What you return should be the full listing, copied exactly and stripped of its pictures.
*** Opening SOURCE MATERIAL ***
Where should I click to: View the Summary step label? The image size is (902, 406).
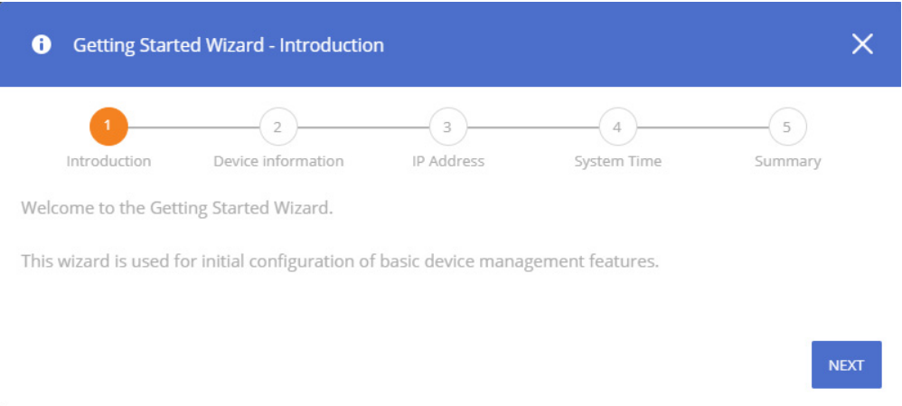[787, 161]
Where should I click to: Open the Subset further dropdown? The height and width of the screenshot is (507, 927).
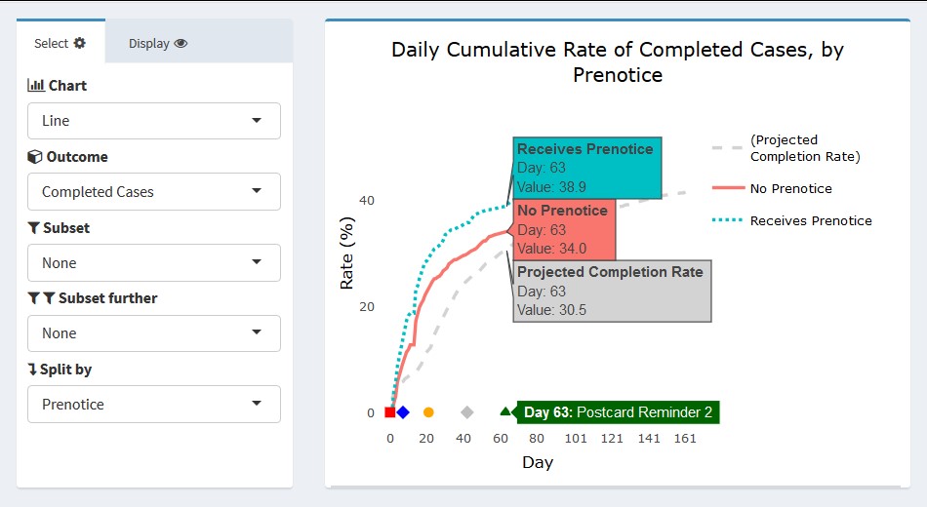(x=153, y=333)
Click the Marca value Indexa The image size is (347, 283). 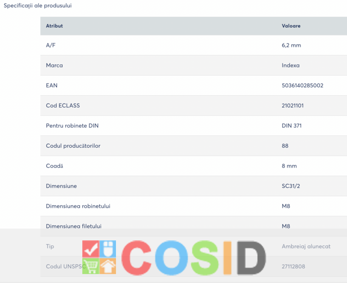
*** Closing SOURCE MATERIAL ***
▶ **RESPONSE TO THE TASK**
Where should I click to: View the Summary step label? The image size is (902, 406).
[787, 161]
Where should I click to: Open the Subset further dropdown? The height and width of the screenshot is (507, 927).
(x=153, y=333)
Click the Marca value Indexa The image size is (347, 283). 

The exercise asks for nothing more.